Sobel Edge Detection in Android

邮差的信 提交于 2019-12-02 19:42:48

since you don't have BufferedImage in Android, you can do all the basic operations yourself:

Bitmap b = ... width = b.getWidth(); height = b.getHeight(); stride = b.getRowBytes(); for(int x=0;x<b.getWidth();x++)   for(int y=0;y<b.getHeight();y++)     {        int pixel = b.getPixel(x, y);        // you have the source pixel, now transform it and write to destination      } 

as you can see, this covers almost everything you need for porting that AWT example. (just change the 'convolvePixel' function)

The question and answer are 3 years old... @reflog's solution works for a simple task like edge detection, but it's slow.
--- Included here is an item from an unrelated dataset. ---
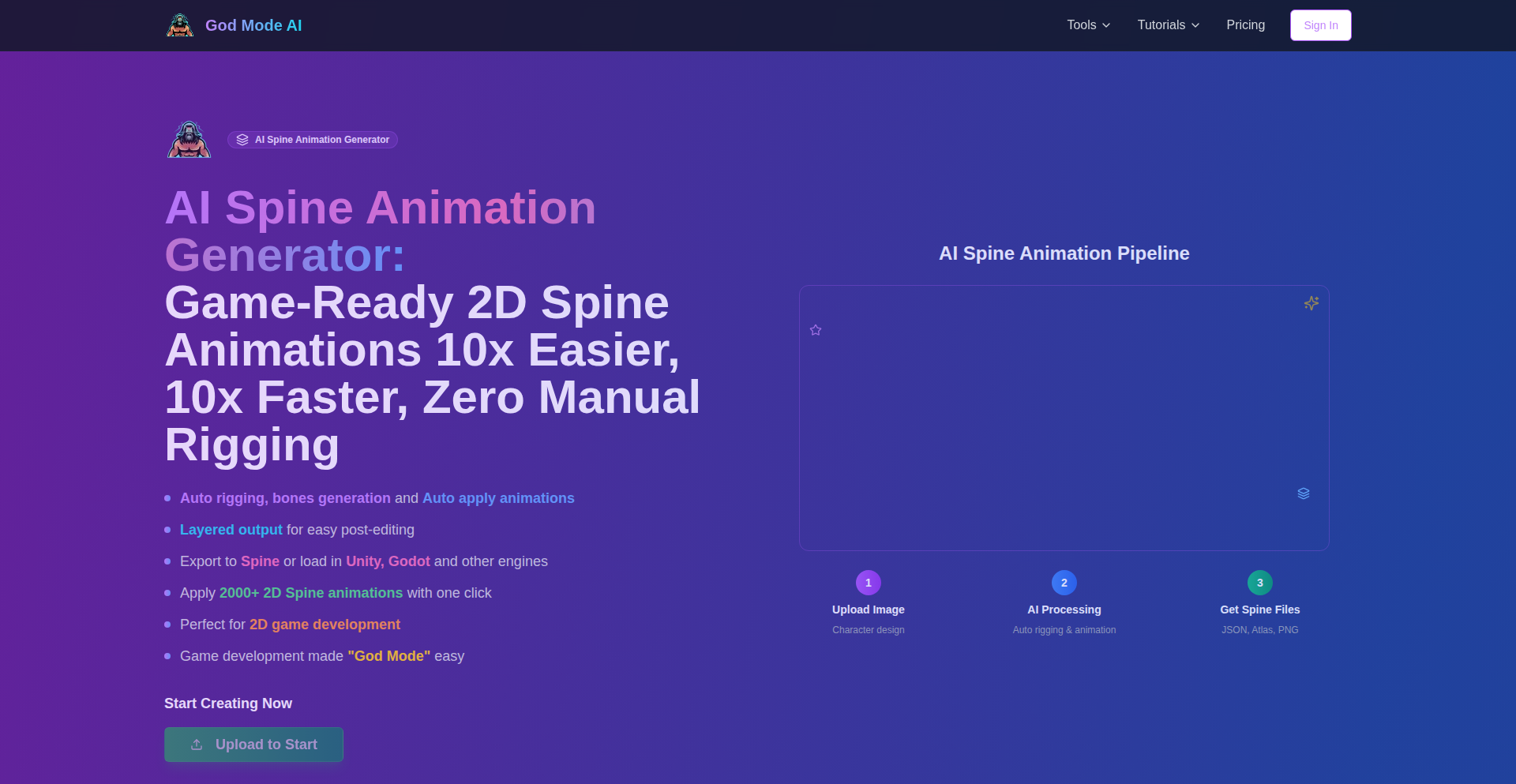Click the layers icon inside the pipeline panel
The height and width of the screenshot is (784, 1516).
(x=1303, y=493)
I use GPUImage on iOS for edge detection task. There is a equivalent library on Android: https://github.com/CyberAgent/android-gpuimage/tree/master

It's hardware accelerated so it's supposed to be very fast. Here is the sobel edge detection filter: https://github.com/CyberAgent/android-gpuimage/blob/master/library/src/jp/co/cyberagent/android/gpuimage/GPUImageSobelEdgeDetection.java

According the doc, you can simply do this:

Uri imageUri = ...; mGPUImage = new GPUImage(this); mGPUImage.setGLSurfaceView((GLSurfaceView) findViewById(R.id.surfaceView)); mGPUImage.setImage(imageUri); // this loads image on the current thread, should be run in a thread mGPUImage.setFilter(new GPUImageSobelEdgeDetection());  // Later when image should be saved saved: mGPUImage.saveToPictures("GPUImage", "ImageWithFilter.jpg", null); 

Another option is using RenderScript, which you can access each pixel in parallel and do whatever you want with it. I don't see any image processing library built with that yet.
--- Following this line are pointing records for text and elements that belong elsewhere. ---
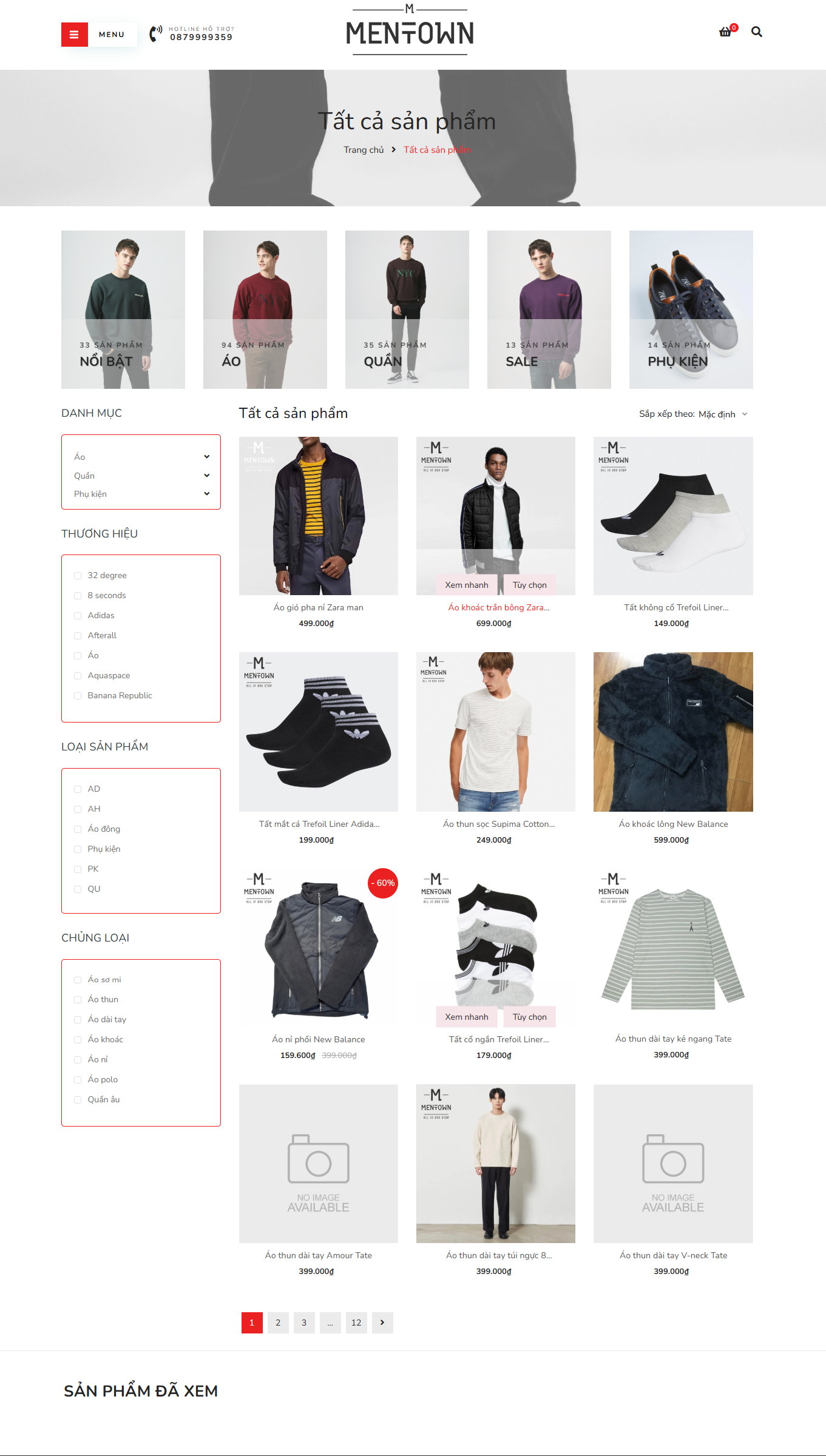
Task: Expand the Áo category chevron
Action: pyautogui.click(x=207, y=457)
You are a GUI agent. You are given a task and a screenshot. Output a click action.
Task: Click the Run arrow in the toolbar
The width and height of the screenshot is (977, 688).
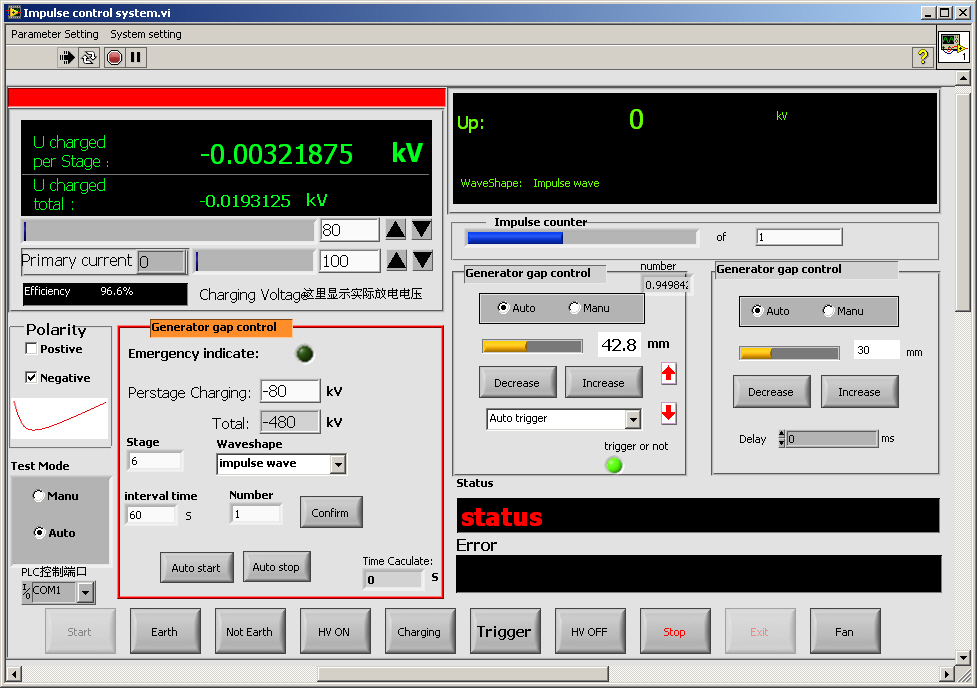pyautogui.click(x=67, y=58)
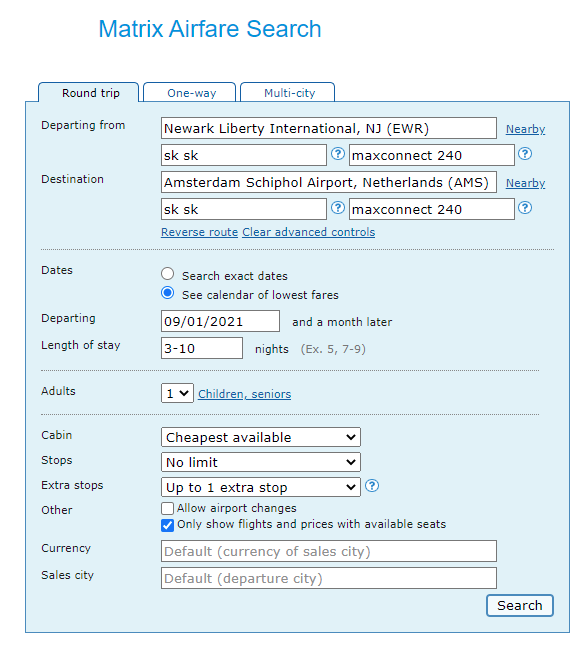Uncheck Only show flights with available seats

click(167, 525)
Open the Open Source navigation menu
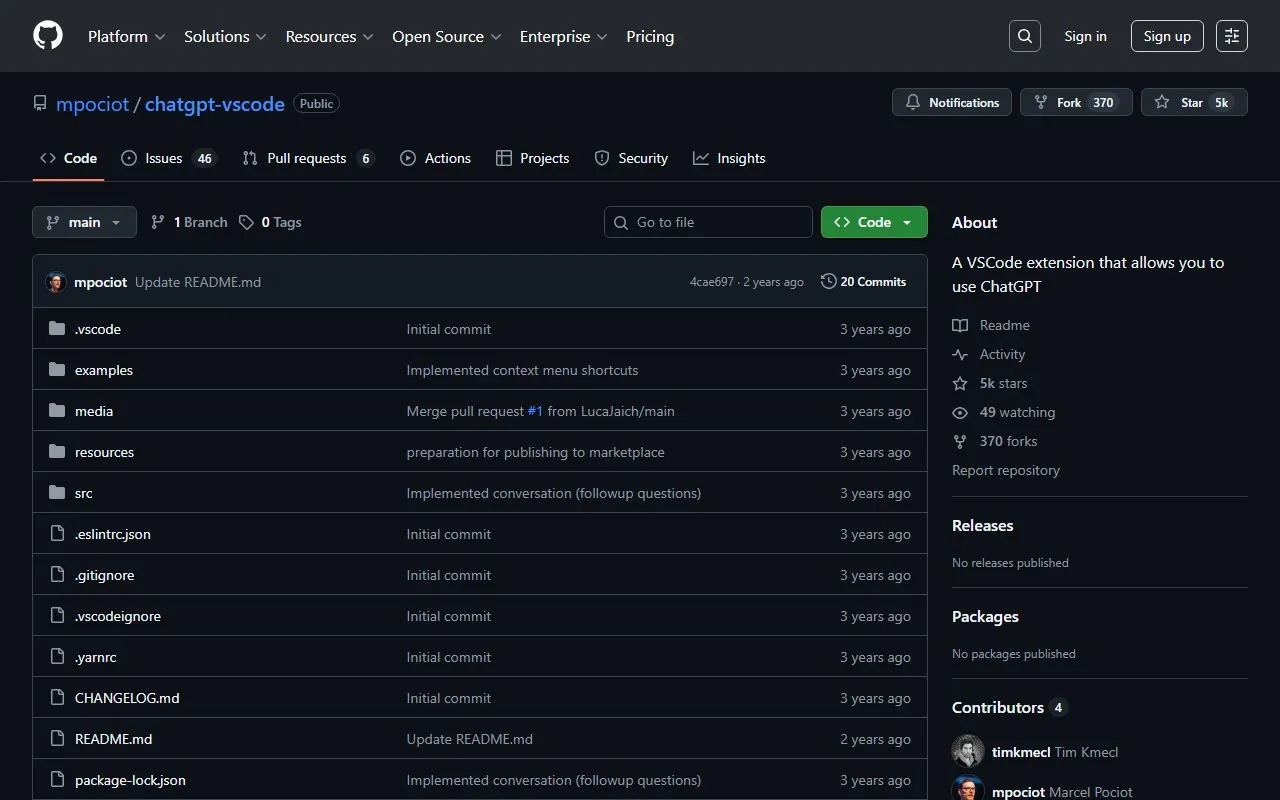 pyautogui.click(x=446, y=36)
Another option is to use OpenCV, which has a great implementation for Android.

The Imgproc.Sobel() method takes an image in the form of a 'Mat' type, which is easily loaded from a resource or bitmap. The input Mat should be a grayscale image, which can also be created with opencv. Mat src = Highgui.imread(getClass().getResource( "/SomeGrayScaleImage.jpg").getPath());

Then run sobel edge detector on it, saving results in a new Mat. If you want to keep the same image depth, then this will do it... Mat dst; int ddepth = -1; // destination depth. -1 maintains existing depth from source int dx = 1; int dy = 1; Imgproc.Sobel(src, dst, ddepth, dx, dy);

Some reference documentation is here: http://docs.opencv.org/java/org/opencv/imgproc/Imgproc.html#Sobel(org.opencv.core.Mat,%20org.opencv.core.Mat,%20int,%20int,%20int)
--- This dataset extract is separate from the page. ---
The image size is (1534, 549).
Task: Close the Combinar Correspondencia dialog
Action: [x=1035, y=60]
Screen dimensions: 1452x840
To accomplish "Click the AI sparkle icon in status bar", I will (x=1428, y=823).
For a gradle build in Android Studio, you can pull in the opencv library built for Java from different places, but I also host a recent build. In your build.gradle file, you can add a dependency like so... Otherwise, it's a little tricky. dependencies { compile 'com.iparse.android:opencv:2.4.8' } If you're using Eclipse, you can check the Opencv website for details on using Opencv on Android: http://opencv.org/platforms/android.html

Check a java implementation here:

http://code.google.com/p/kanzi/source/browse/java/src/kanzi/filter/SobelFilter.java

There is no dependency on Swing/AWT or any other library. It operates directly on the image pixels and it is fast.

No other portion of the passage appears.